L’ultimo segno ricordato da Mons. Tardelli, che un colpo d’occhio dal presbiterio alle navate gremite della cattedrale evocava immediatamente, “è la variegata composizione della nostra assemblea (…) E’ un fatto. Siamo qui provenienti da tante parti del mondo. Siamo qui preti, diaconi, laici, religiosi e religiose di ogni razza e colore. Giovani e anziani. Poveri e ricchi, semplici e dotti. La celebrazione di questa sera raduna esemplarmente e rappresentativamente la santa e peccatrice chiesa di Pistoia. Siamo quello che siamo, con tutti i nostri peccati, le nostre lentezze, le nostre povertà. Ma siamo anche una realtà bella. (…) Questa variegata realtà della nostra chiesa non è un limite, un handicap, quasi fosse meglio esser tutti uguali, con la medesima testa, lo stesso modo di ragionare, la stessa storia personale e di chiesa alle spalle. No. E’ bene così. Anche se ci possono essere problemi, è sempre meglio una chiesa così che una chiesa piatta e amorfa”.
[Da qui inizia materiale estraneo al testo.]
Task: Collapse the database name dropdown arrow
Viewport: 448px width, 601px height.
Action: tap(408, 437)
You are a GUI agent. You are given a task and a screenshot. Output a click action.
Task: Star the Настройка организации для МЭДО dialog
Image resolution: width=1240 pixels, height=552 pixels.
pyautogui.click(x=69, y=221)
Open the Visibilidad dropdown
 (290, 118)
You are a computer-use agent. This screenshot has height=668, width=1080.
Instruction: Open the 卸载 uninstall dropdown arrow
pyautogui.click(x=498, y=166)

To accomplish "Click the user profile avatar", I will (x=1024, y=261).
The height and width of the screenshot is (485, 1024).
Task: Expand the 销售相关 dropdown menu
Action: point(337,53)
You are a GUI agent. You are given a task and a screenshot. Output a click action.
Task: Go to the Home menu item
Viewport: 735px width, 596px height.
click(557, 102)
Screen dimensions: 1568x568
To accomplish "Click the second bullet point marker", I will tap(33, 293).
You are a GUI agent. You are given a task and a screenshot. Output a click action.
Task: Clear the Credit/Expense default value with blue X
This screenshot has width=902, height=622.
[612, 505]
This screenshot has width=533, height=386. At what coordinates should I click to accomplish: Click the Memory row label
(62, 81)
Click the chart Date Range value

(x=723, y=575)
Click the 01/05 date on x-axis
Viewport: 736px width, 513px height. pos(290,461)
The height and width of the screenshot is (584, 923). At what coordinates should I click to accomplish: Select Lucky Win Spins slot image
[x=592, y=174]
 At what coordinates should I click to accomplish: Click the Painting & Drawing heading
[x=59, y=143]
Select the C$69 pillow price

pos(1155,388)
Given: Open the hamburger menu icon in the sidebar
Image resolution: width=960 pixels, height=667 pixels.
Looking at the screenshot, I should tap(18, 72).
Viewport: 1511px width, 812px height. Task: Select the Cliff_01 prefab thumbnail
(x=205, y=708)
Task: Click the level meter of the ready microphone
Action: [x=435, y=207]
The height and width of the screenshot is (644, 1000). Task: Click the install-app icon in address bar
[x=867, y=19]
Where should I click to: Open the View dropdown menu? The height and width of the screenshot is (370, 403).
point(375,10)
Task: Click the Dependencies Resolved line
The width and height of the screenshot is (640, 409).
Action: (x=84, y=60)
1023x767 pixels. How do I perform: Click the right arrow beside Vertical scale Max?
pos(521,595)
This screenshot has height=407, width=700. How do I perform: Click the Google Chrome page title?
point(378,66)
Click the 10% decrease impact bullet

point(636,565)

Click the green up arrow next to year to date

La varietà della nostra Chiesa può forse tradursi, in alcuni casi, nel rischio della frammentazione e dell’incompresione: “Quanta fatica a camminare insieme! Quanta fatica a sentirci parte l’uno dell’altro, dentro l’unica chiesa di Cristo! Quanta fatica proviamo ancora a collaborare, sottoponendoci tutti al giudizio del vangelo e al magistero della chiesa di ieri e di oggi! O nell’accettare la disciplina della comunione ecclesiale nella pastorale parrocchiale, nella vita personale, nell’amministrazione dei sacramenti, nell’impostazione della catechesi o nel servizio della carità! Eppure – ha aggiunto il vescovo -, più fondo di ogni nostro individualismo e di ogni nostro rifiuto della comunione o anche più semplicemente della difficoltà di collaborare, c’è lo Spirito Santo di Dio su di noi (…) L’unità ci è donata prima ancora di potercela meritare, come dimostra questa bellissima Eucaristia di stasera che significa la nostra comunione in Cristo ancora prima che noi la realizziamo pienamente”.